Presentation Authors: Andrew Gabrielson*, Amit Reddy, Laith Alzweri, Andrew Sholl, Jonathan Silberstein, Wayne Hellstrom, New Orleans, LA
Introduction: Male hypogonadism promotes a pro-inflammatory state in the prostate that may incite a prostatitis-like syndrome and lower urinary tract symptoms (LUTS); yet, recent evidence suggests that high levels of total testosterone (TT) may also induce prostate inflammation. We aim to elucidate the relationship between TT and prostate lymphocytic infiltration.
Methods: Prostates from treatment-naive patients undergoing radical prostatectomy (RP) were retrospectively acquired, matched for Gleason sum, age, and TNM stage, and stratified by pre-RP TT: < 293 ng/dL (hypogonadal), 293-464 ng/dL (low eugonadal), >464 ng/dL (high eugonadal). Analysis of infiltrating lymphocyte density (cells/mm2) was performed (ImageJ), and a clinical pathologist assessed immune cell types (CD4+, CD8+, CD68+).
Results: Twenty-three RP specimens (9 hypogonadal, 6 low eugonadal, 8 high eugonadal) were included. When comparing tumor infiltrating lymphocyte densities, there were significant differences between all three groups on ANOVA (393 cells/mm2, 27 cells/mm2, and 113 cells/mm2, respectively, P = 0.0356). In benign tissue, both hypogonadal and high eugonadal arms demonstrated significantly higher lymphocyte densities than the low eugonadal arm (310 cells/mm2, 266 cells/mm2, and 9 cells/mm2, respectively), but there was no difference between the hypogonadal and high eugonadal arms. There was a U-shaped relationship between infiltrating lymphocytes and TT levels within both tumor and benign tissue (Fig.). ANOVA revealed no significant association between lymphocyte densities and comorbid conditions. The predominant pattern of infiltrating CD4+, CD8+, and CD68+ cells was focal clustering; few specimens demonstrated a diffuse inflammatory pattern.
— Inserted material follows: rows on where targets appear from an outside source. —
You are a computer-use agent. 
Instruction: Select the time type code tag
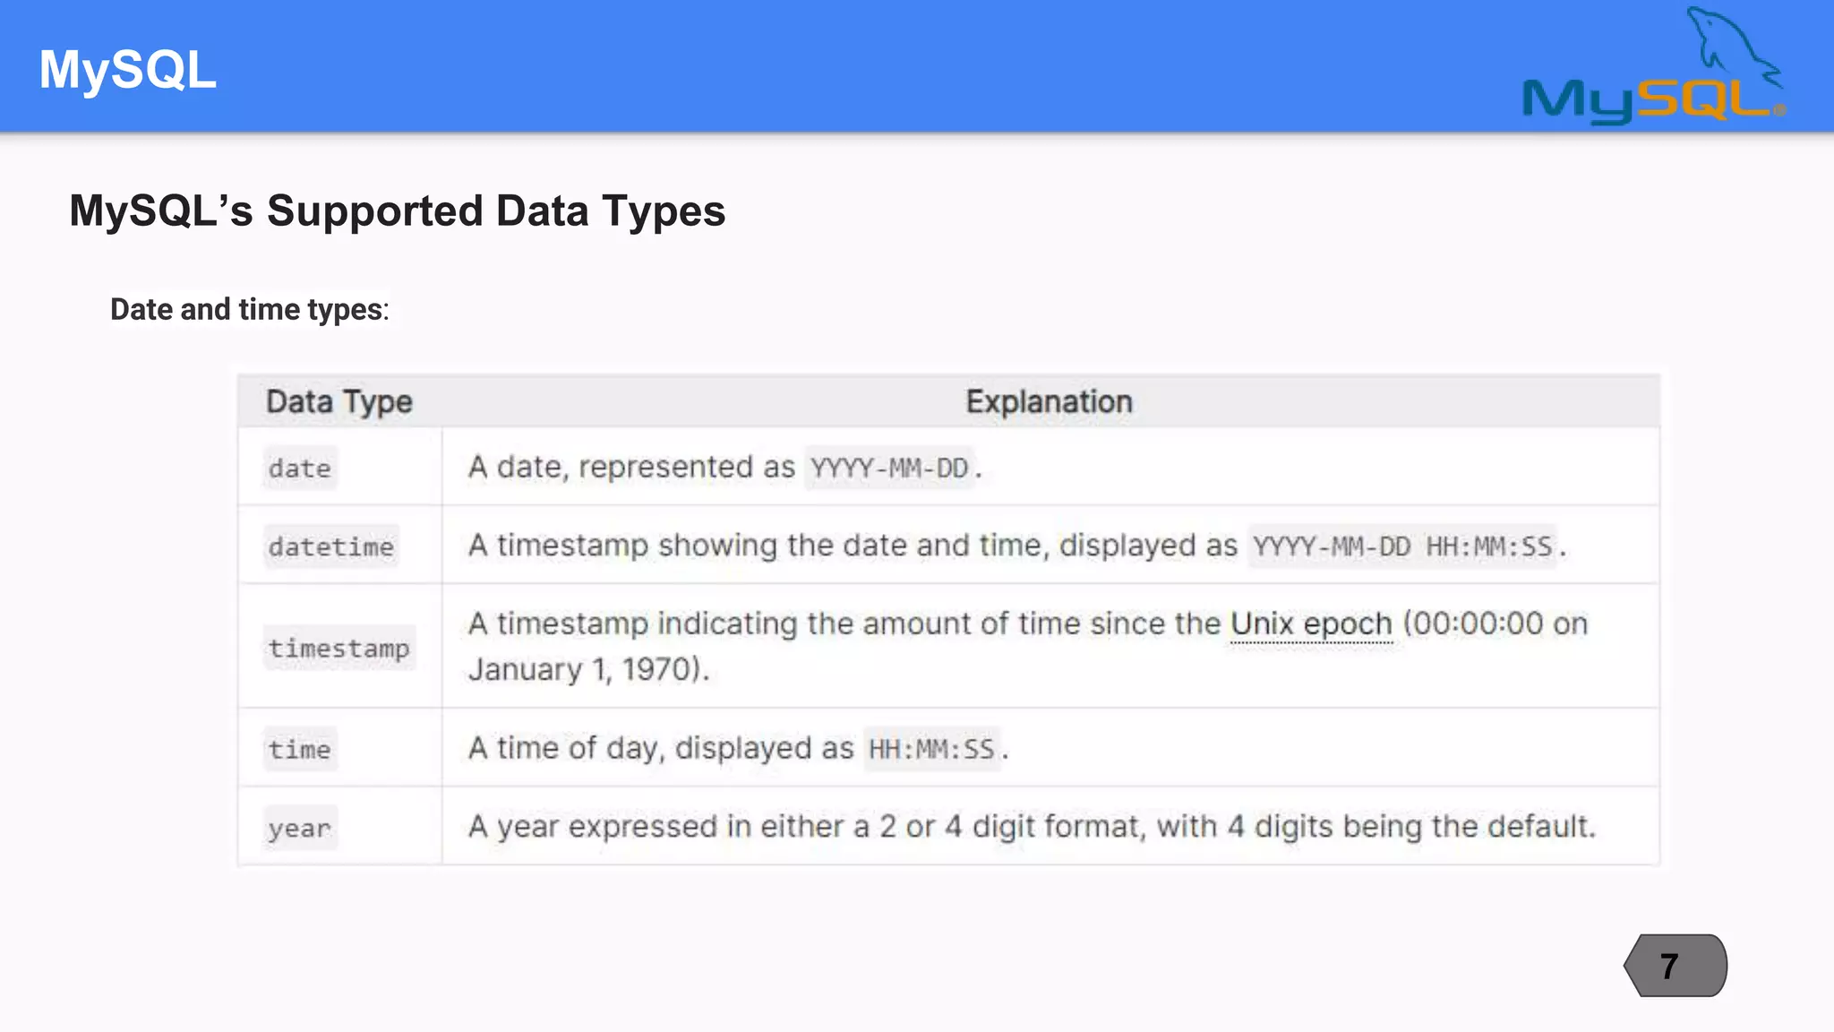click(x=300, y=749)
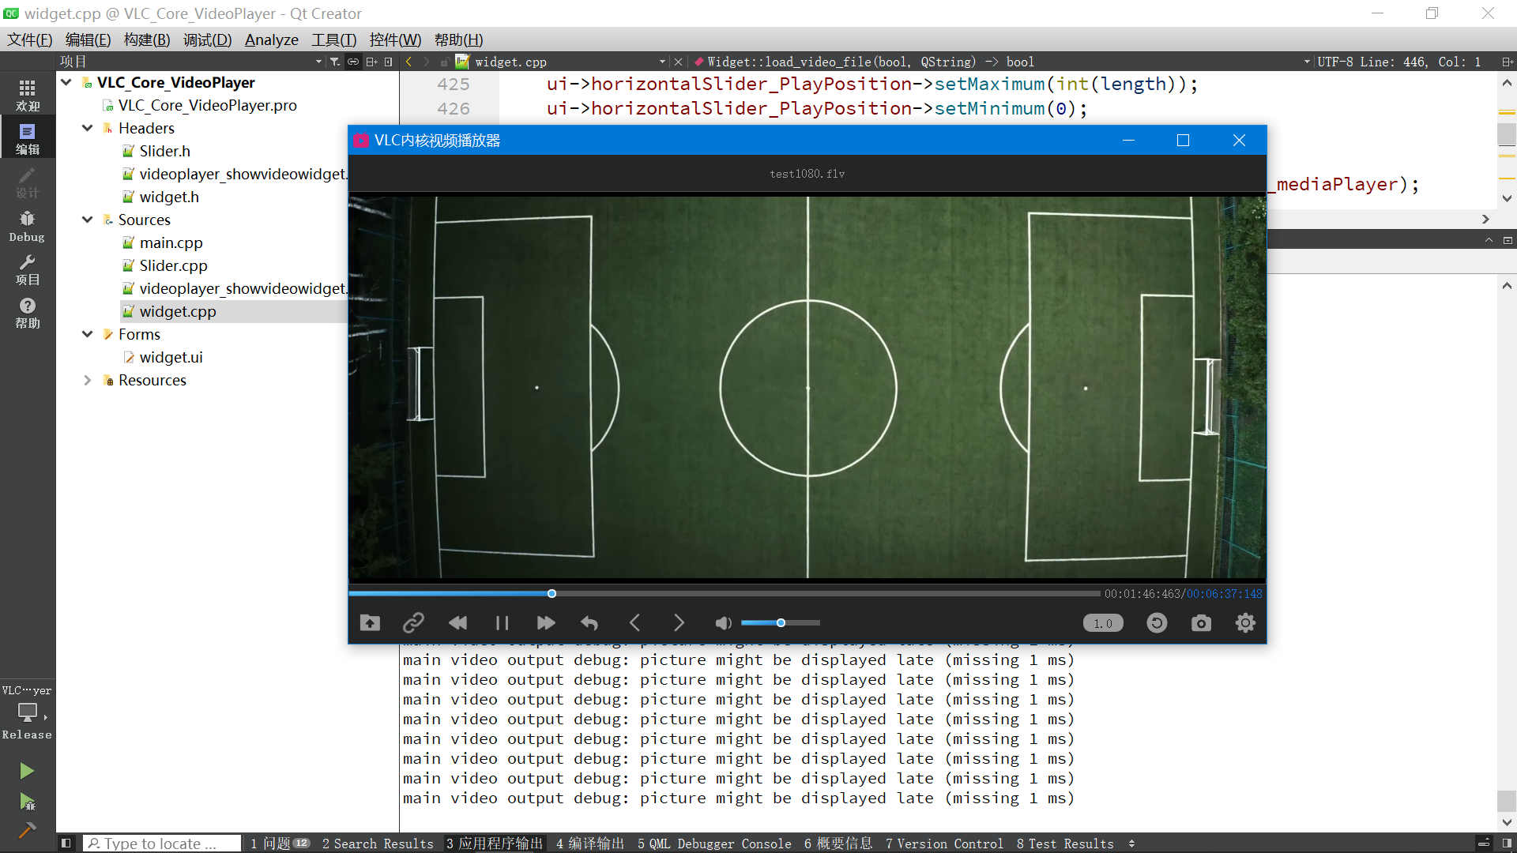Image resolution: width=1517 pixels, height=853 pixels.
Task: Open main.cpp in Sources
Action: 171,242
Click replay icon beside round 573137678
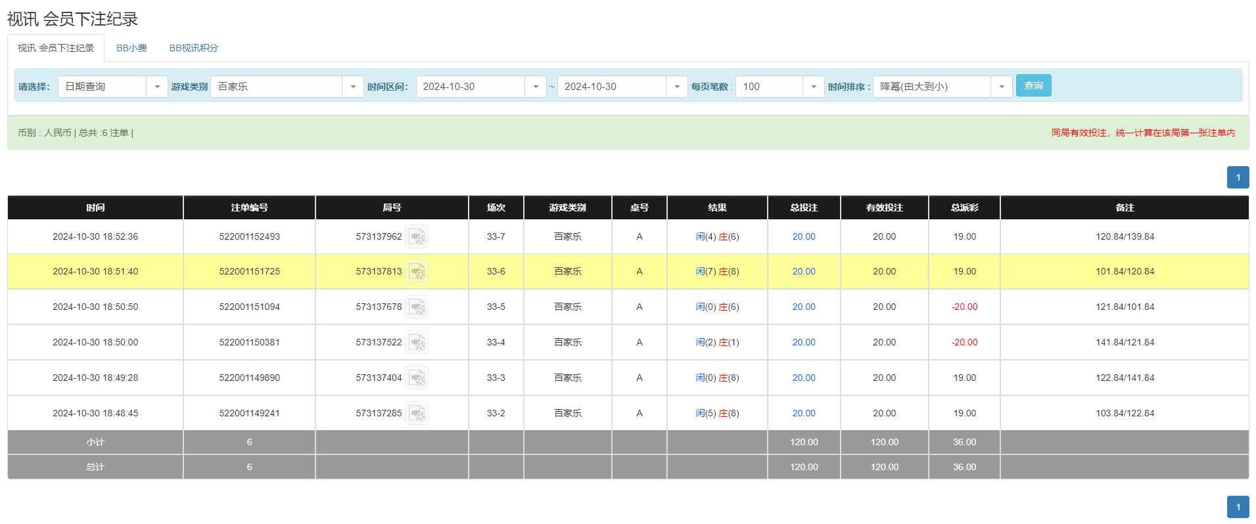1256x524 pixels. click(416, 307)
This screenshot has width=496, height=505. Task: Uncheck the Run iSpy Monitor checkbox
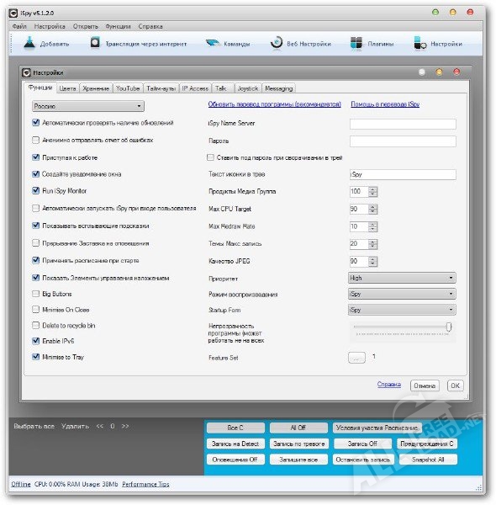coord(35,190)
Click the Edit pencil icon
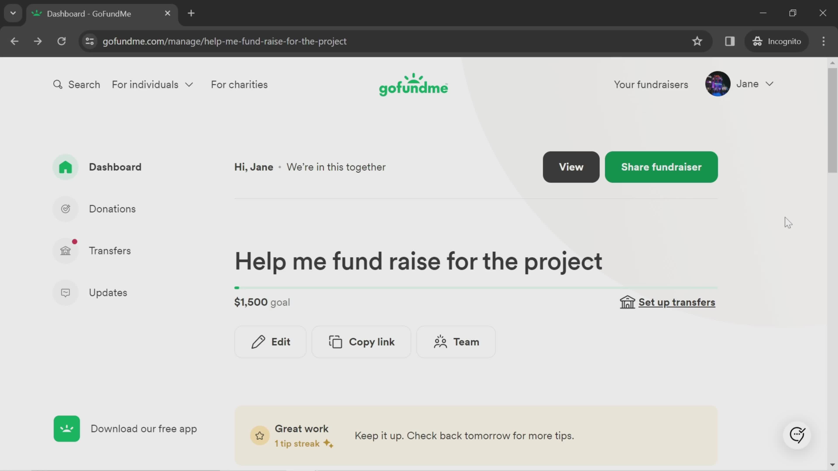Screen dimensions: 838x471 click(258, 342)
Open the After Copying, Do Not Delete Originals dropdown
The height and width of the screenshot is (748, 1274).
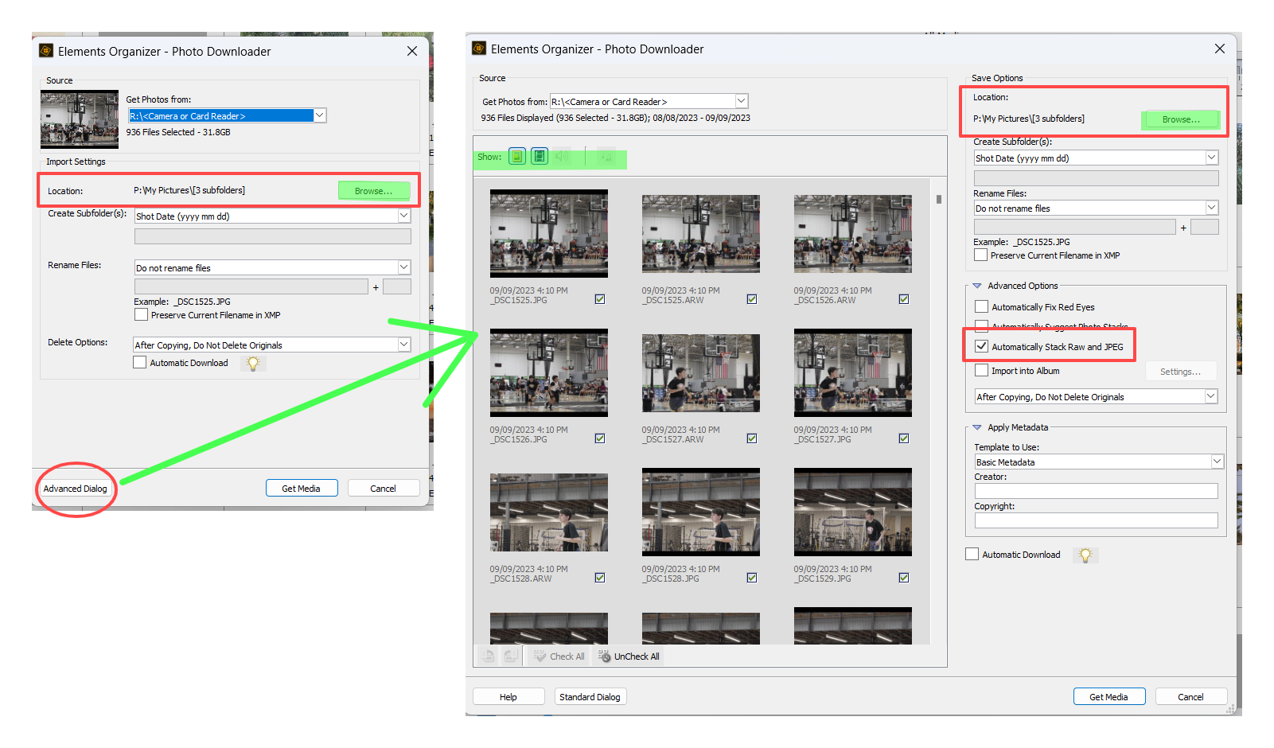[1210, 396]
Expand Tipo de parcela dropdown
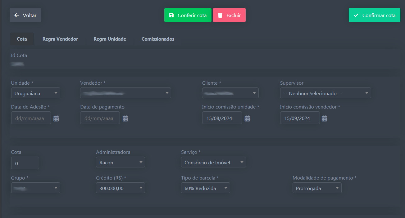Screen dimensions: 405x218 [205, 188]
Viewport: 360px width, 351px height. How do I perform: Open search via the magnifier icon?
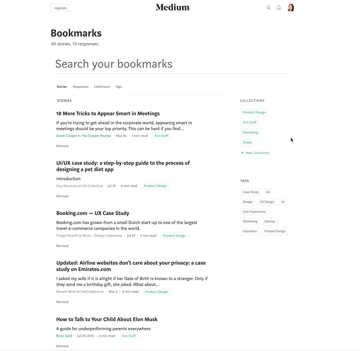[x=269, y=8]
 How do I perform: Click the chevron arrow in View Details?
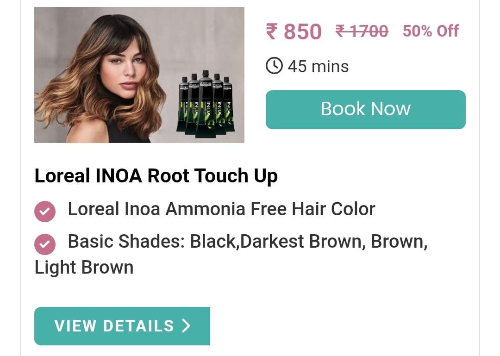click(186, 326)
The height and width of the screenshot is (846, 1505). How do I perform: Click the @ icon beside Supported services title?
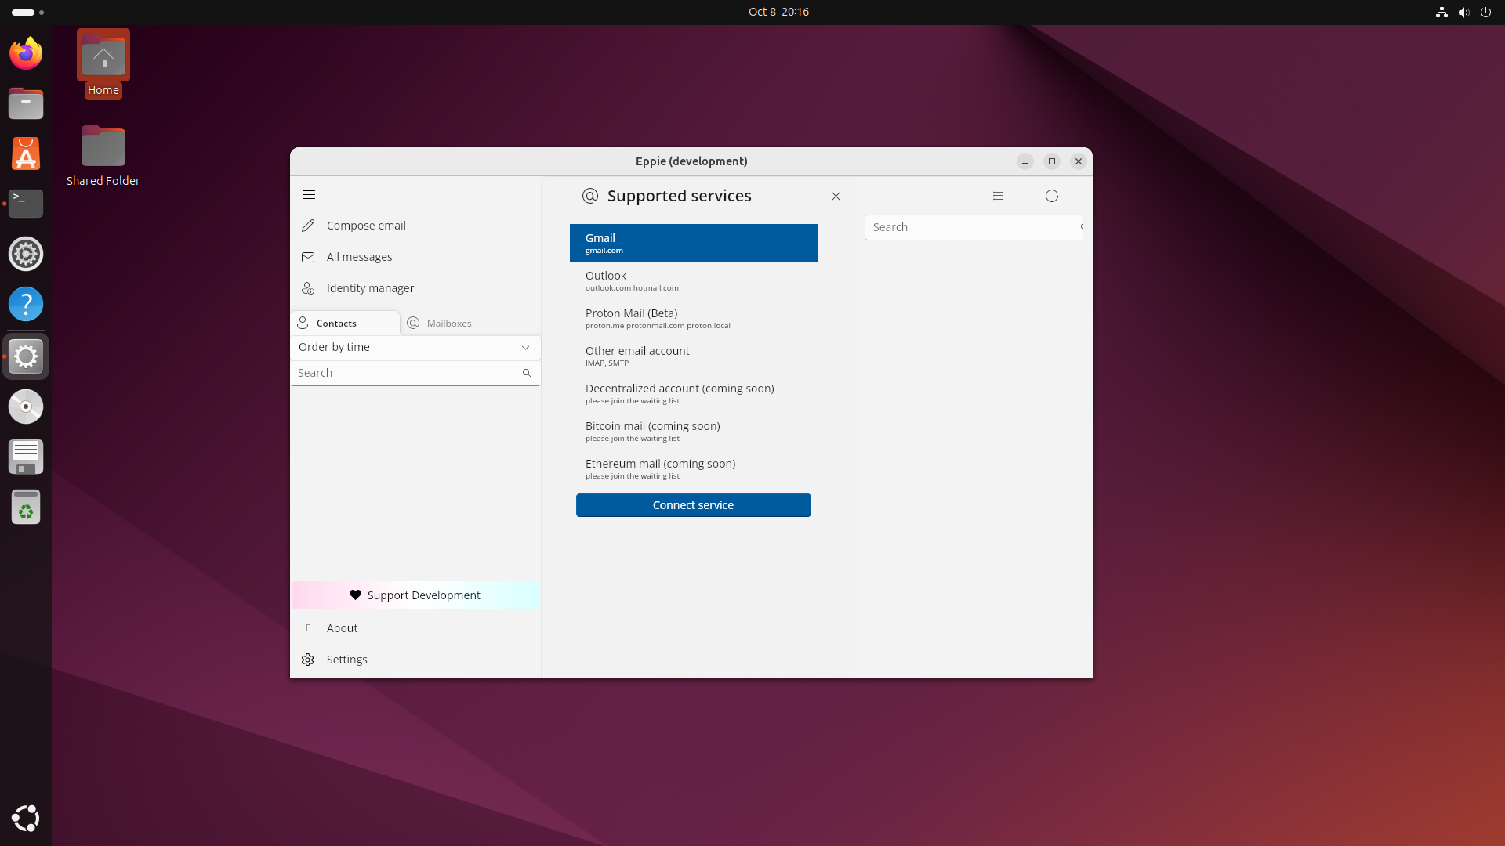coord(589,196)
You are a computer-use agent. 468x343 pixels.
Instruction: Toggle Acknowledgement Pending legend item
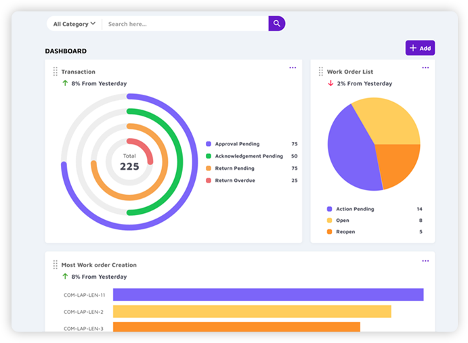[248, 156]
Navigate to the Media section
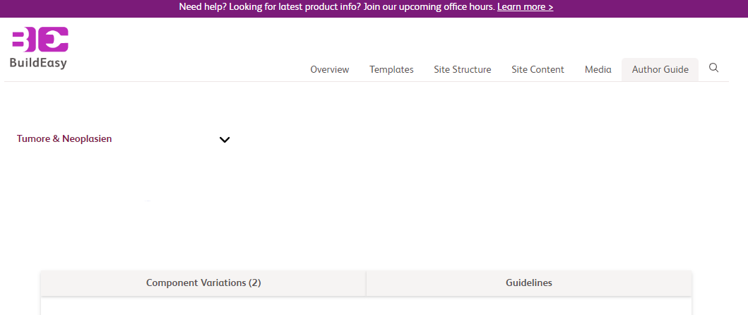Image resolution: width=748 pixels, height=315 pixels. tap(598, 70)
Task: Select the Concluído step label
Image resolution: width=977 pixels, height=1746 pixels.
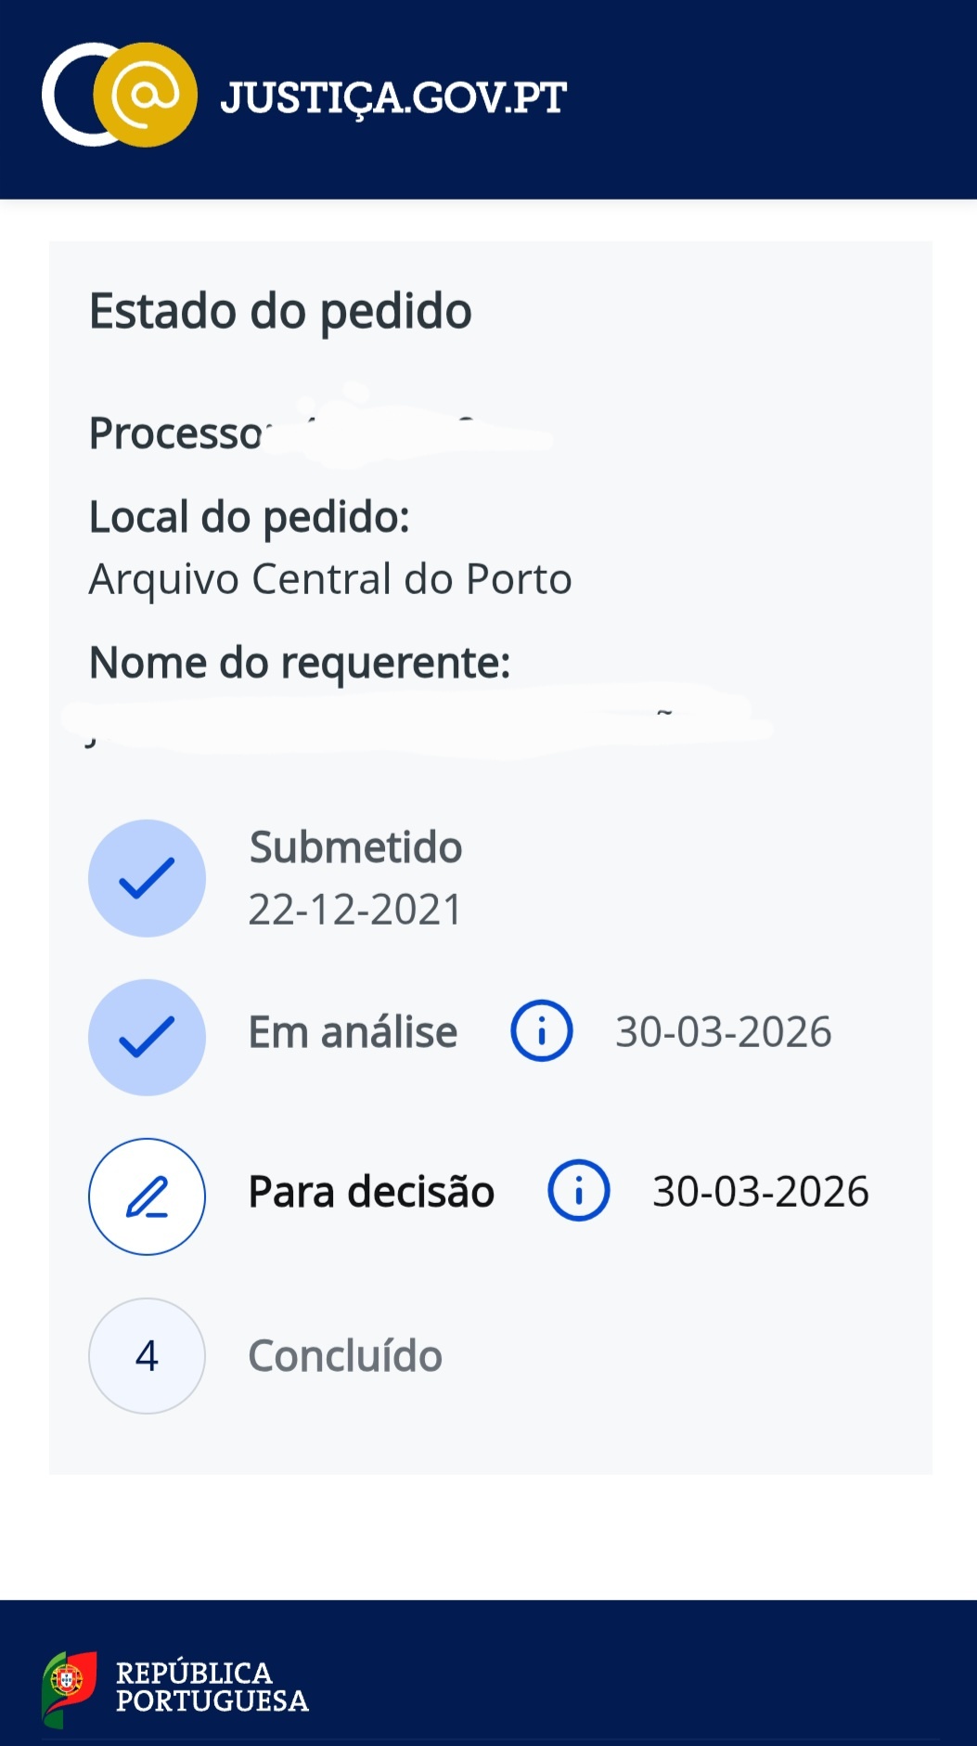Action: point(345,1356)
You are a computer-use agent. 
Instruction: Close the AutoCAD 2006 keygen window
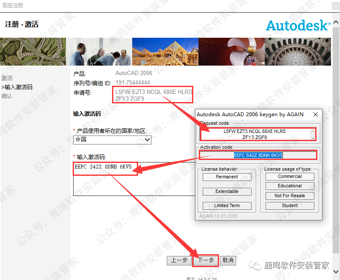[x=316, y=114]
Conclusions: This small observational study demonstrated a U-shaped relationship between TT and the degree of lymphocyte infiltration within prostate tumor and benign tissue. This is consistent with published results demonstrating that rates of prostatitis may be minimized in patients with TT between 293-464 ng/dL. It is thus conceivable that this range may represent an optimal TT target for testosterone replacement therapy such that prostate inflammation, prostatitis-like symptoms, and LUTS are reduced.
Source of Funding: American Urological Association Herber Brendler, MD Fund Medical Student Research Fellowship, Alpha Omega Alpha Carolyn L. Kuckein Research Fellowship.